The only acceptable reply is the number of lines in the material below that hold "click".

┌──

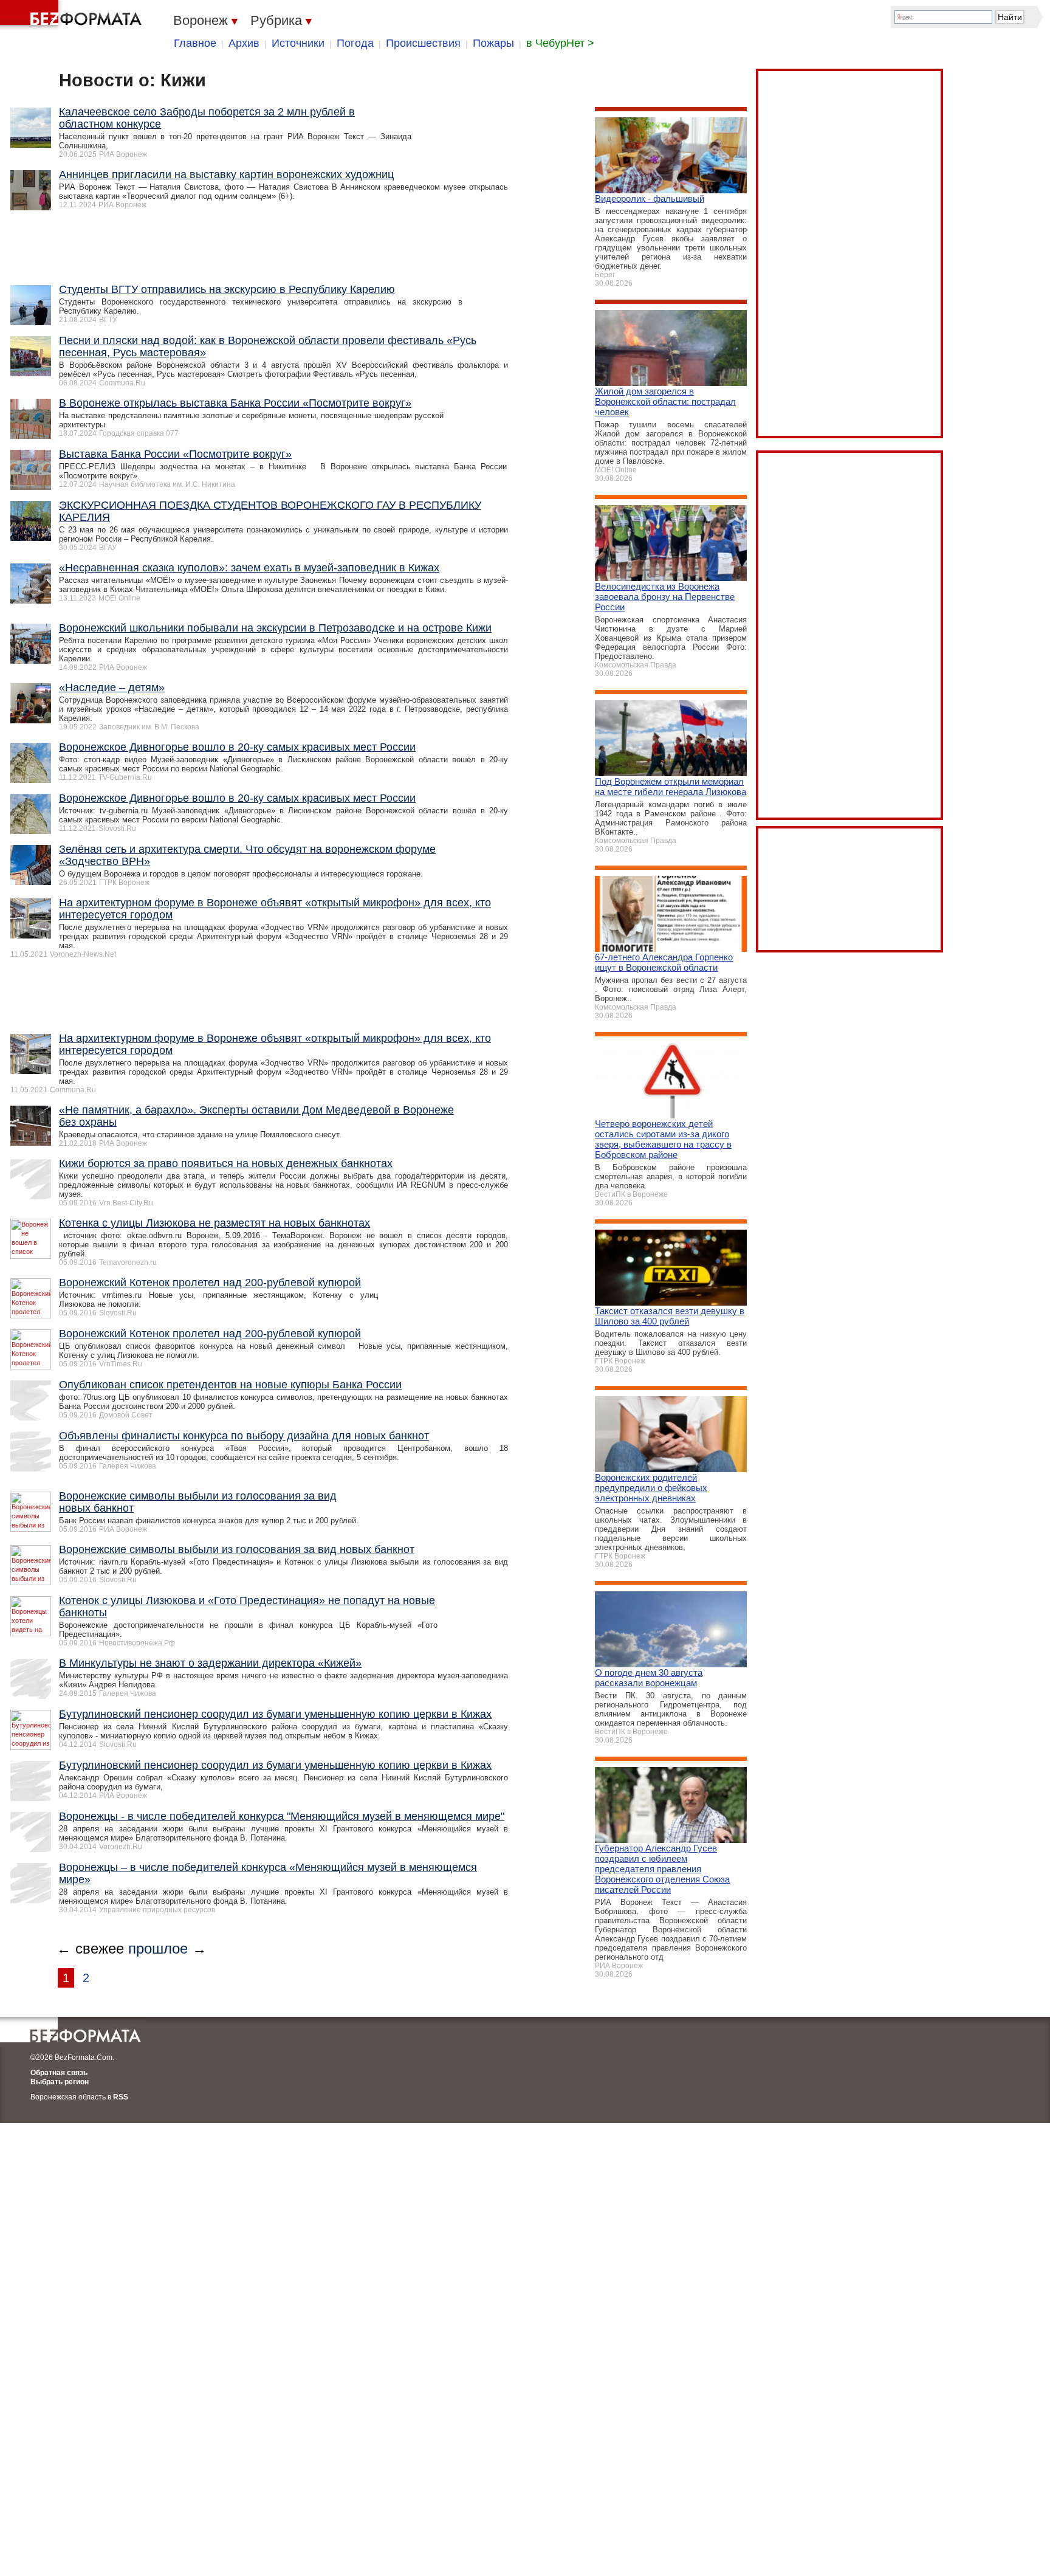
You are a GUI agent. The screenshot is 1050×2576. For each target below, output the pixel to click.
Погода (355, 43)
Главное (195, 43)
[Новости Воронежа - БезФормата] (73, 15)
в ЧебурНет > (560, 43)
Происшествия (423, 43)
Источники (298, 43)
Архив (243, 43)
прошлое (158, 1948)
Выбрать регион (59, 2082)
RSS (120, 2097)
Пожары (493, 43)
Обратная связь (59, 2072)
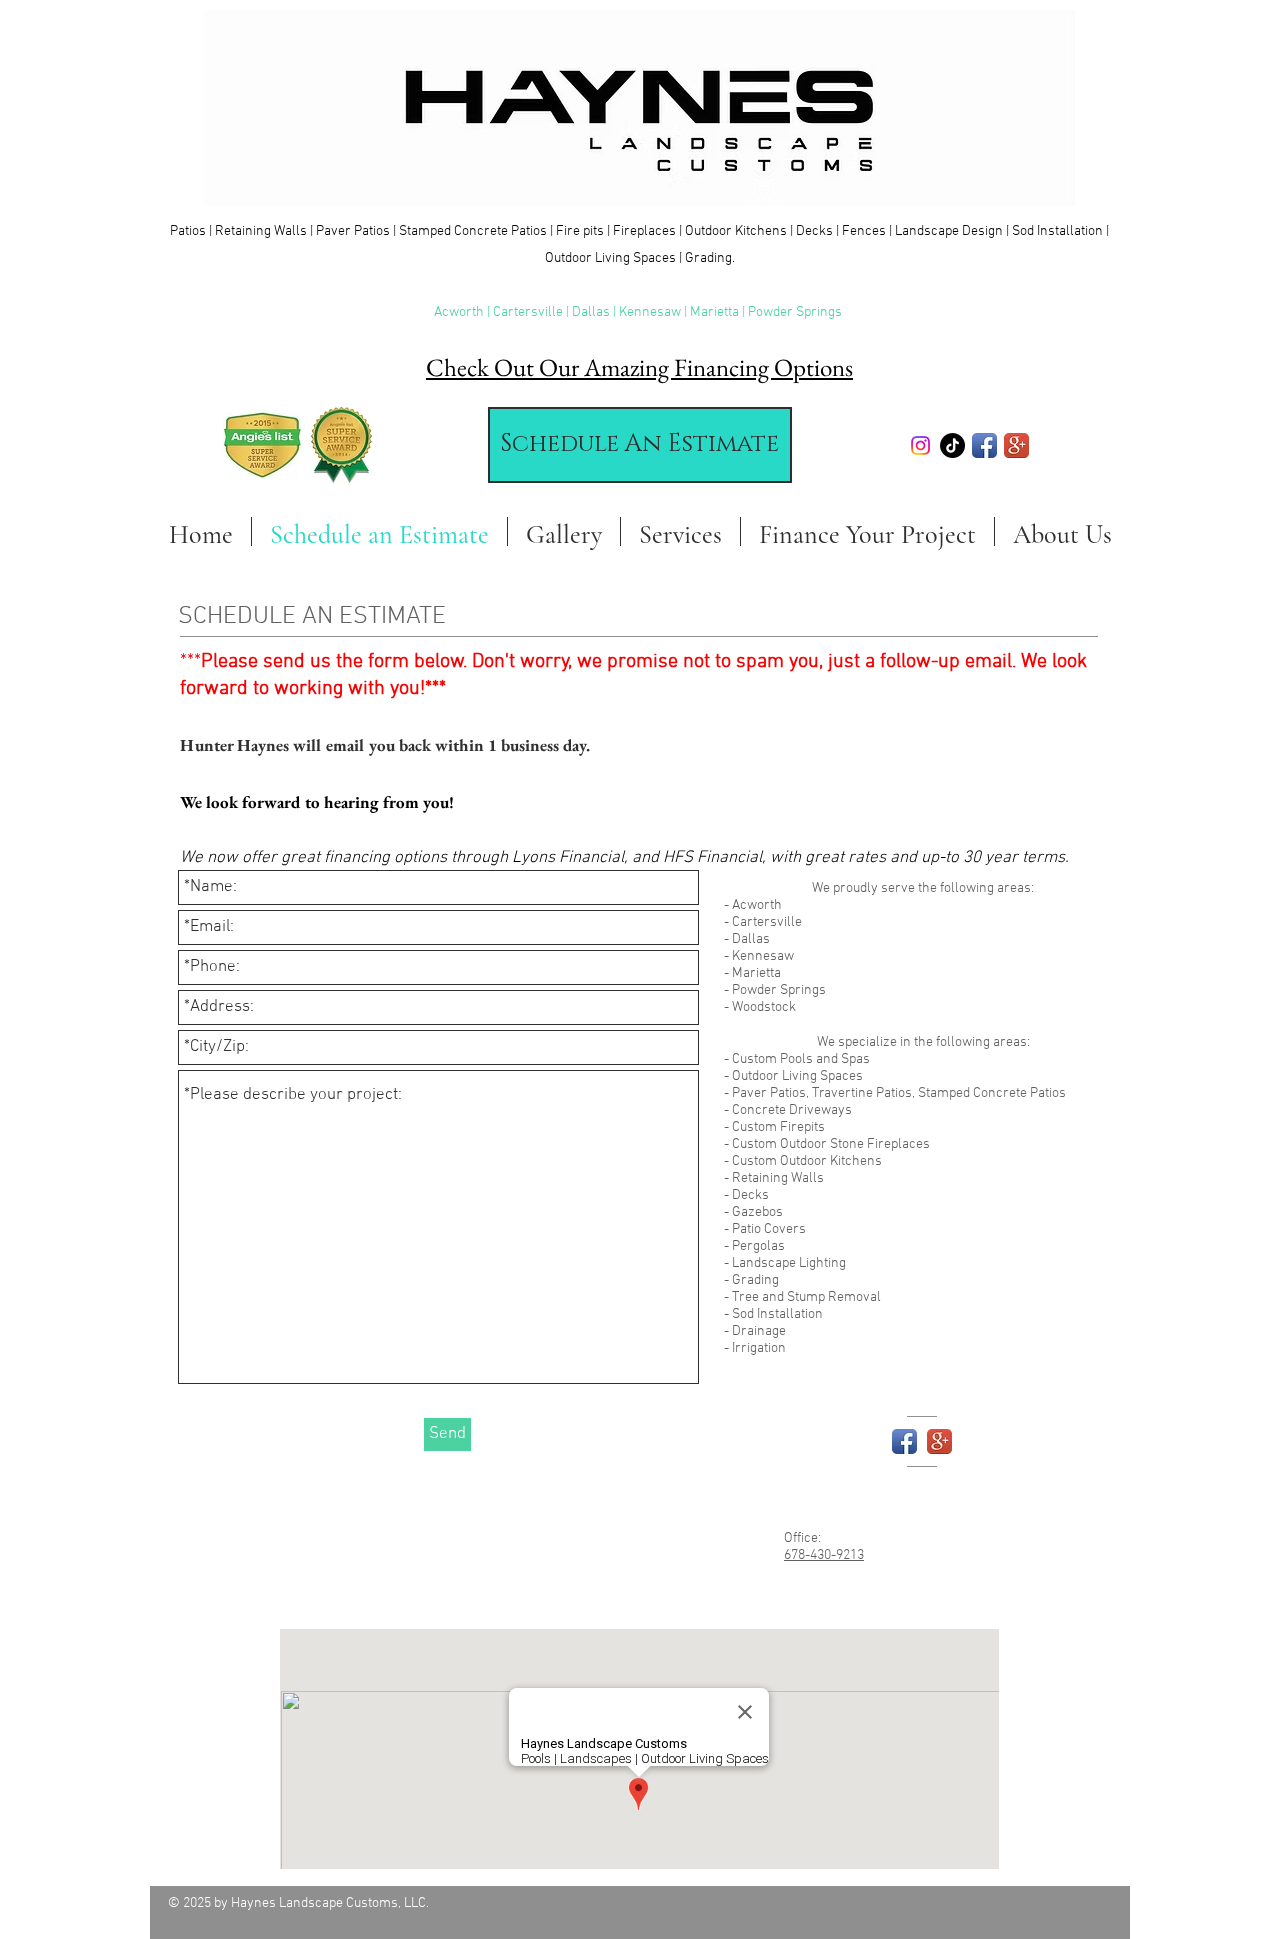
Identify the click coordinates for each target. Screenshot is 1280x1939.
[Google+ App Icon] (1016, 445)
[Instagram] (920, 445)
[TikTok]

└──

- Reply
2